These draft regulations provide for a government payment to all eligible child trust fund children on reaching their seventh birthday. They also extend the eligibility criteria for the additional government payment that is paid to the child trust fund accounts of children in lower-income families.
The child trust fund is a long-term savings and investment account and is an important part of the Government’s savings strategy. It will ensure that every child, regardless of their background, has a financial asset at the age of 18. It will be used to help bring financial education to life as part of the ““My Money”” programme that is being rolled out in schools. It will bring financial education within the framework of the child’s development, and it will help strengthen the financial capability of both children and adults while promoting positive attitudes towards saving.
All children born since 1 September 2002, who are the subject of a child benefit award, are eligible for the child trust fund, as long as they live in the UK and are not subject to immigration control. The Government provide an initial contribution of £250, and children in lower-income families are entitled to a top-up contribution of a further £250. Children are eligible for this additional payment if their families are entitled to the maximum child tax credit at the time when the child becomes eligible for the CTF. There are special arrangements in place to ensure that children in care, who may not be in a child benefit award, do not miss out on receiving a child trust fund account.
After a parent has been awarded child benefit, they are automatically sent a child trust fund voucher, which they can use to open the account of their choice. To date, around three-quarters of parents have used the voucher to open a child trust fund account for their child. However, no child eligible for a child trust fund account will miss out, because HMRC will open an account on behalf of the child if their parents have failed to do so. The Act allows the Treasury to make regulations that provide for further government payments to be made into the accounts of eligible children.

##############################

◆ **DIRECTIVE**: Write out the passage on the child trust fund word for word, starting at "All children born" and ending at "trust fund account.".

◆ **DATA**:

##############################

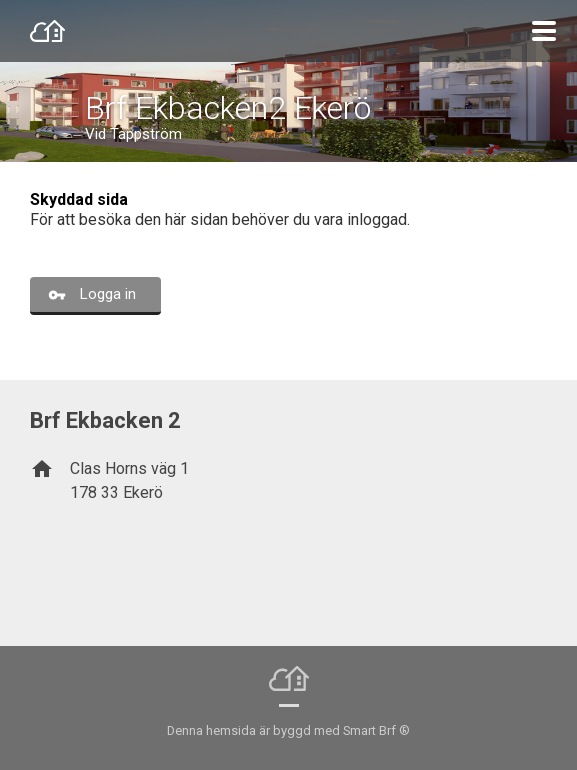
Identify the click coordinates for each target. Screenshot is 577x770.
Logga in (108, 294)
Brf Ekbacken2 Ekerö (228, 108)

##############################

◆ **WRITTEN ANSWER**:
All children born since 1 September 2002, who are the subject of a child benefit award, are eligible for the child trust fund, as long as they live in the UK and are not subject to immigration control. The Government provide an initial contribution of £250, and children in lower-income families are entitled to a top-up contribution of a further £250. Children are eligible for this additional payment if their families are entitled to the maximum child tax credit at the time when the child becomes eligible for the CTF. There are special arrangements in place to ensure that children in care, who may not be in a child benefit award, do not miss out on receiving a child trust fund account.